Copper is one of the most abundant and less toxic transition metals, which plays a key role in many natural processes. The ability of Cu to access four oxidation states (Cu⁰, Cu^I, Cu^II and Cu^III) using O₂ as oxidant endows it with rich redox reactivity to carry out multifarious oxidation reactions in biological and chemical transformations. In these Cu/O₂ systems, Cu-O species are commonly regarded as the active centers and a number of important Cu-O complexes have been identified. However, the detailed mechanisms are not well understood and the study on the structure of intermediate species involving Cu-O and organic substrates are less explored. It is expected that the isolation and characterization of organometallic Cu/O₂ mixed-cluster intermediates would promote our understanding of catalytic mechanisms of the Cu/O₂-based organic transformations.
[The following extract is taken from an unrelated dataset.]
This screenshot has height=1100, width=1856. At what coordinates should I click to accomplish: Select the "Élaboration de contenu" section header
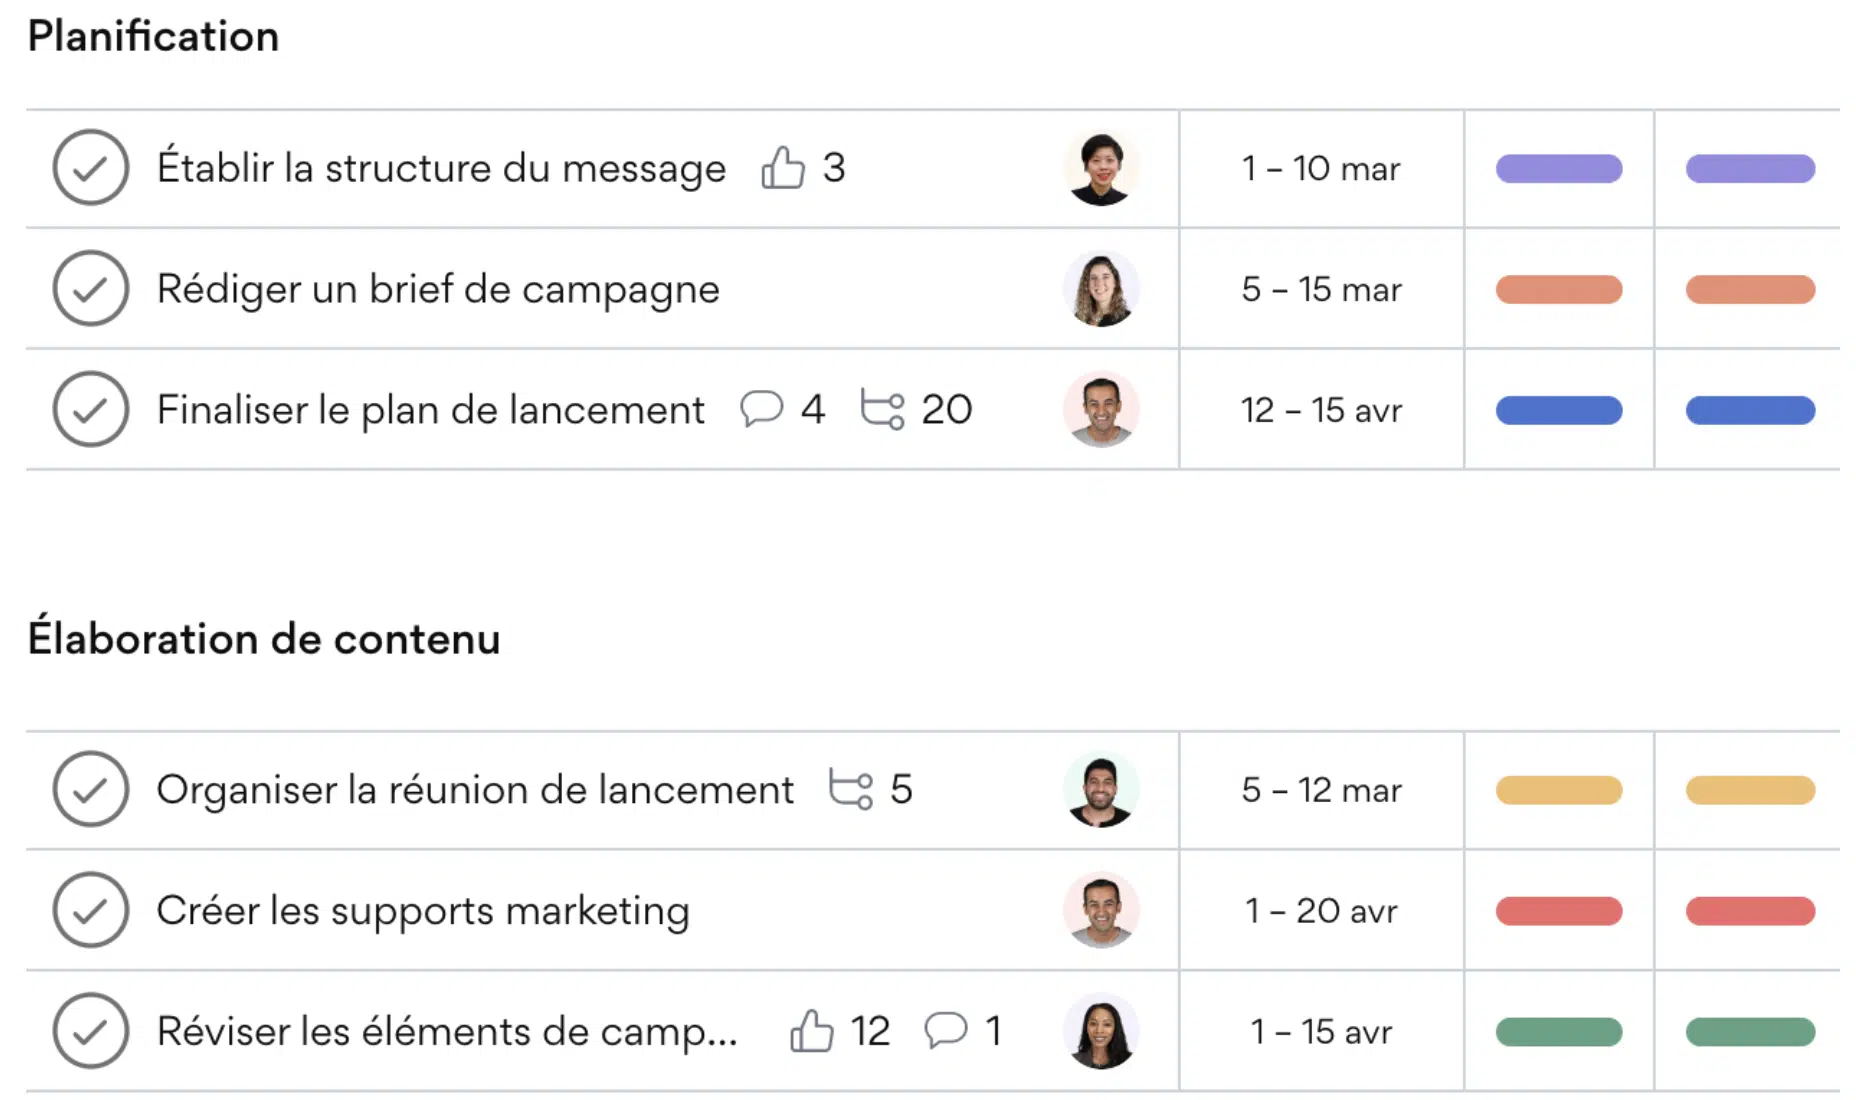tap(265, 637)
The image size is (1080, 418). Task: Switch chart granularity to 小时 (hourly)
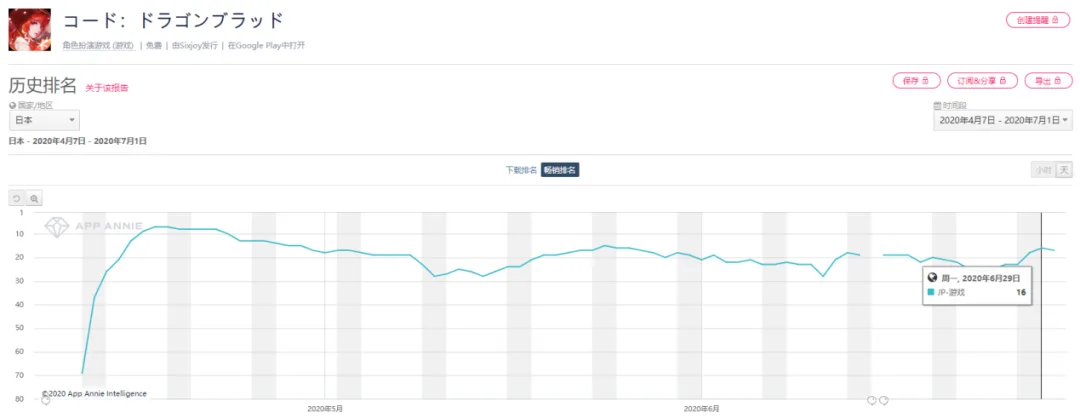click(1043, 170)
Our group has been working on controllable synthesis and reactivity studies of polynuclear metal clusters based on size-tunable macrocyclic ligands (Py[n]s, azacalixpyridines). Taking advantage of the known macrocyclic effect and highly fluxional conformation of the size-tunable Py[n]s, our investigations have revealed that Py[n]s show a significant cooperative coordination effect in the metal ion binding process that facilitated the easy formation of a polymetallic assembled structure. It is envisioned that the employment of these polydentate macrocyclic ligands Py[n]s may provide a convenient tool to access multi-component organometallic Cu/O₂ mixed-cluster intermediates in the Cu/O₂-based organic transformations.

Glaser coupling reaction of terminal alkynes is one of the earliest known metal-catalyzed coupling reactions. Chemists have paid considerable attention to the mechanistic studies, however, detailed studies on the intermediate structures involving Cu-O species and copper-acetylide cluster moieties remains unclear up to now. Therefore, we attempted to capture the possible intermediate species in Glaser coupling reactions by using differently sized macrocyclic ligand. Intriguingly, two different copper-oxygen species [(^tBuC≡CCu^I₃)-(μ₂-OH)-Cu^II]@Py[8] (1) and [Cu^II-(μ₂-OH)-Cu^II]@Py[6] (2) are in situ isolated from the same Glaser coupling reaction system. It is noteworthy that these two copper-oxygen clusters show distinct oxidative capacity and reactivity despite of the similar coordination environments of Py[6] and Py[8]. The [(^tBuC≡CCu^I₃)-(μ₂-OH)-Cu^II] cluster in complex 1, which can be regarded as merged from a [^tBuC≡CCu₃] and a [Cu-(μ₂-OH)-Cu] unit in complex 2, features a remarkably strong oxidation capacity, comparative with some copper(III)-oxygen species and thus showing high reactivity in single-electron transfer (SET) and hydrogen atom transfer (HAT) reactions. In contrast, the simple copper-oxygen species [CuII-(μ₂-OH)-CuII] in 2 encapsulated in a small macrocycle Py[6] exhibits no HAT reactivity due to the poor oxidative ability of Cu(II). Detailed characterizations and theoretical calculations indicate that the oxidation ability difference between [(^tBuC≡CCu^I₃)-(μ₂-OH)-Cu^II]@Py[8] and [Cu^II-(μ₂-OH)-Cu^II]@Py[6] is mainly ascribed to the uneven positive charge distribution of Cu(I) in the ^tBuC≡CCu^I₃ unit due to significant [d_Cu(I)→π*_(C≡C)] back donation. The obtaining of the highly reactive bi-cluster merged structure expands the library of copper-oxygen species and sheds light on the mechanistic study of Glaser coupling. Further mechanistic studies on the Cu/O₂-based organic transformations are ongoing.